With 53 percent of fatal car accidents involving impact with another vehicle, automotive engineers and computer technologists realize the newest layer in accident avoidance is to educate the cars. Explored by many auto manufacturers like the Ford Motor Company, vehicle to vehicle communication technology expands electronic assist programs to effectively react to each other. Convening automotive and transportation minds in two California events almost two months ago, Ford exhibited vehicle communication technology using in-car Wi-Fi to relay driving information. Having the ability of perhaps relieving traffic congestion and better optimization of fuel consumption, a Wi-Fi enabled vehicle communication system is also has potentially positive implications for safer roads.


Allowing vehicles to notify following vehicles of trouble areas, car-to-car communication solutions gives vehicles a chance to not just react but anticipate changes or hazards one the approaching roads. Ford and the NHTSA is also bullish on the usage of active vehicle communications to greatly reduce drunk driving (an impairment connected to a recorded 32 percent of all traffic fatalities in 2009) In a 2010 report published by the NHTSA, vehicle communication could prevent up to 81 percent of impaired driving. Through further research by the NHTSA, the agency will study how vehicle communications could be structured safely and effectively on future roads.

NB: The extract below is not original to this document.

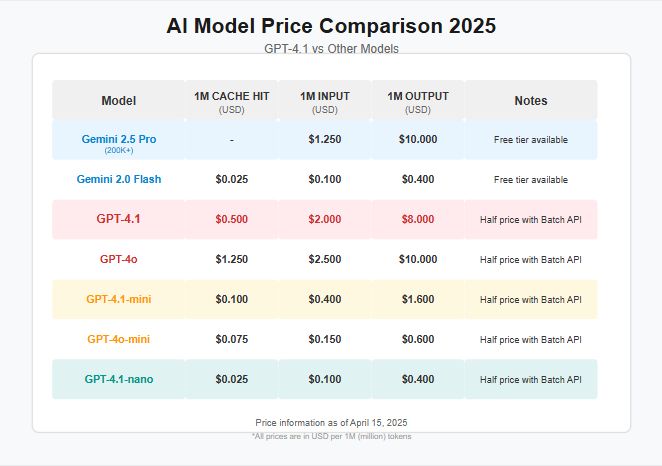Click GPT-4o's $1.250 cache hit price

tap(231, 259)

With no amount of whiplash compensation around to overcome the shocking and horrible memories of a major traffic accident where injury is involved, the work of auto manufacturers and the NHTSA has insured fewer of those collisions ending in fatality. Continuing work in the arena of safety will work assuring more people will realize the adage “the only good accident is an accident that never happened.”

One comment

  1. Candice Gibson

    I think you have a numerical error in the number of additional drivers on the road. There are definitely more than an increase of 50,000 from 1980 to 2008.